Temperatures struggled to get above 50 in Denver on Sunday morning, but there was a group still planting.

The garden they worked on looked great, but it wasn't for aesthetics at all.

“What a wonderful, fabulous environment for kids in every way,” said Heidi Heissenbuttel of the half acre lot on Fillmore and 9th Avenue.

Heissenbuttel is the CEO of the Sewall Child Development Center in Denver. The garden is being used as a sensory activity for the 220 special needs kids they serve.

“It helps with interaction, it helps with having sensory experiences of a wide variety, it helps them learn about growing,” she said.

The idea came to the learning center in the summer of 2016 when an assistant professor and graduate student from University of Colorado Denver approached them with it.

“The goal is you help [these kids] find these spaces and then they learn when they need to step back before they get too dysregulated,” Jody Beck said.

Beck is the assistant professor of landscape architecture. He helped design the garden.

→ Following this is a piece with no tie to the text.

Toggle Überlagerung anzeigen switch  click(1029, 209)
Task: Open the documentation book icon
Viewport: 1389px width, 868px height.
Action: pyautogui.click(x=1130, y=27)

The total cost is $150,000.

Half of that is being subsidized by a grant from the Colorado Garden Foundation, while the other half came from donated materials from local sponsors.

“It's very reassuring and it makes you sleep better at night,” said Alexa Drago, whose 4-year-old son attends Sewall. She was out helping plant and landscape the garden on Sunday.

Once the garden opens come winter or spring, it will be open to the public as well.